My Progression in Fitness

My Workouts – Week 1

Gyms have finally opened back up in British Columbia. I was planning on starting off slow since I have had so much time off from the gym, but my brain would not let me do that. I wanted to see what I was still capable of and where my fitness journey would start. I went to the gym three times this week.
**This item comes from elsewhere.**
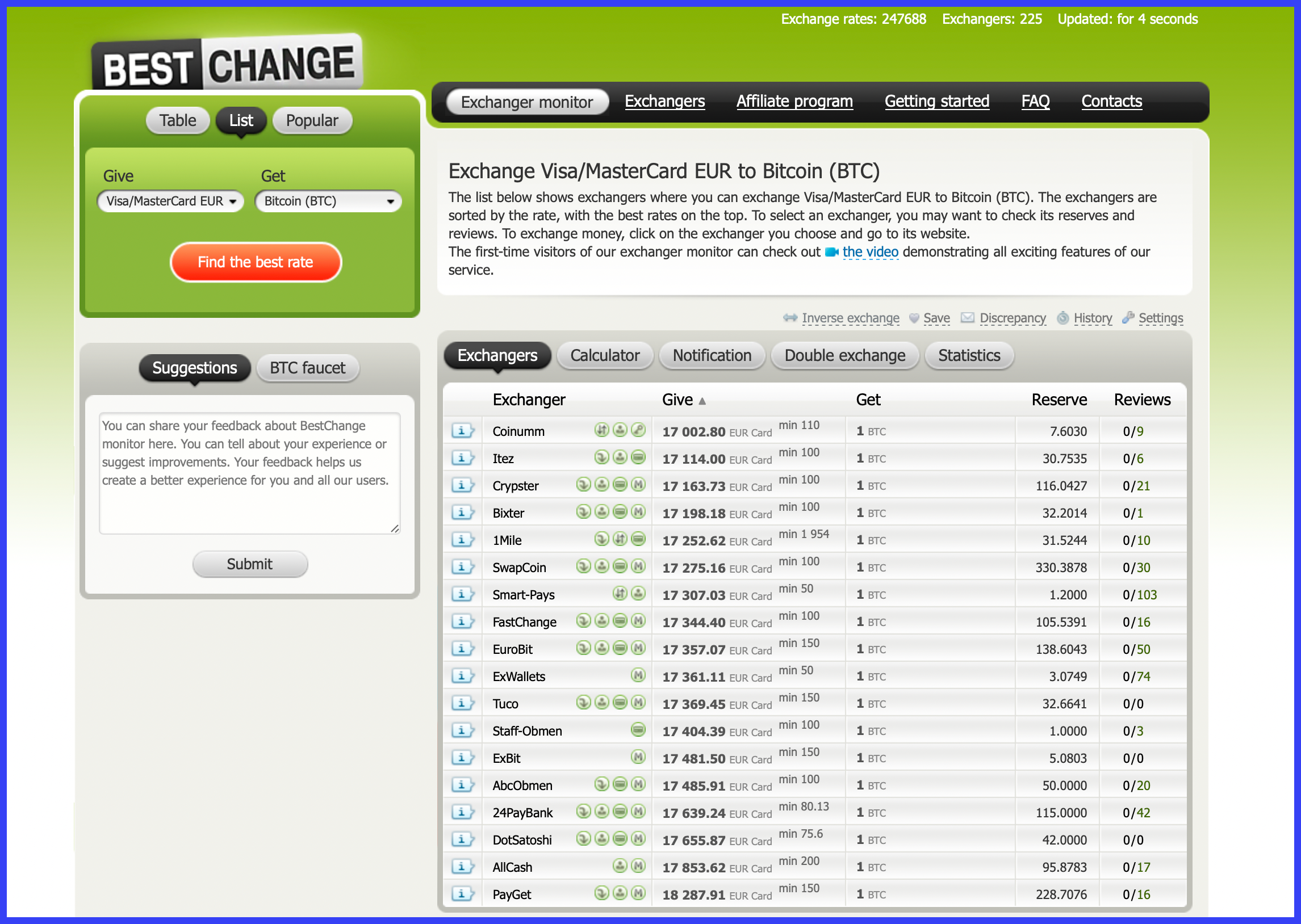Screen dimensions: 1301x924
Task: Open info icon for Coinumm exchanger
Action: (x=462, y=431)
My workout split and exercises for each of those days were:

Day 1: Legs

  • Elevated Squats – 45 lb dumbbell
  • Bulgarian Split Squats – 2 x 15 lb dumbbells
  • Romanian Deadlifts (RDL’s) – 60 lb barbell
  • Back extensions – with 25 lb plate
  • Hip thrusts – 45 lb dumbbell

Day 2: Push (chest, shoulders, triceps)

  • Chest press – 2 x 30 lb dumbbells
  • Shoulder press – 2 x 20 lb dumbbells
  • Skull Crushers – 30 lb dumbbell
  • Cable One-Arm Lateral Raise – 10 lb
  • Cable Fly – 2 x 25 lb on either side
  • Front Raises – 25 lb plate
  • Tricep Extensions – 30 lb
  • Chest Fly Machine – 72 lb
  • Overhead Cable Extension – 36 lb

Day 3: Pull (back, biceps)

  • Cable row – 90 lb
  • Lateral Pulldown – 50 lb
  • Single Arm Kneeling Lat Pulldown – 30 lb
  • Straight Arm Bent Over Pulldown – 50 lb
  • Bent Over Rows – 65 lb
  • Rowing – 2000m (12 mins)

Overall, it felt amazing to be back at the gym and to restart my fitness journey. I am so excited to see where my workouts take me and I am excited for my muscle progression.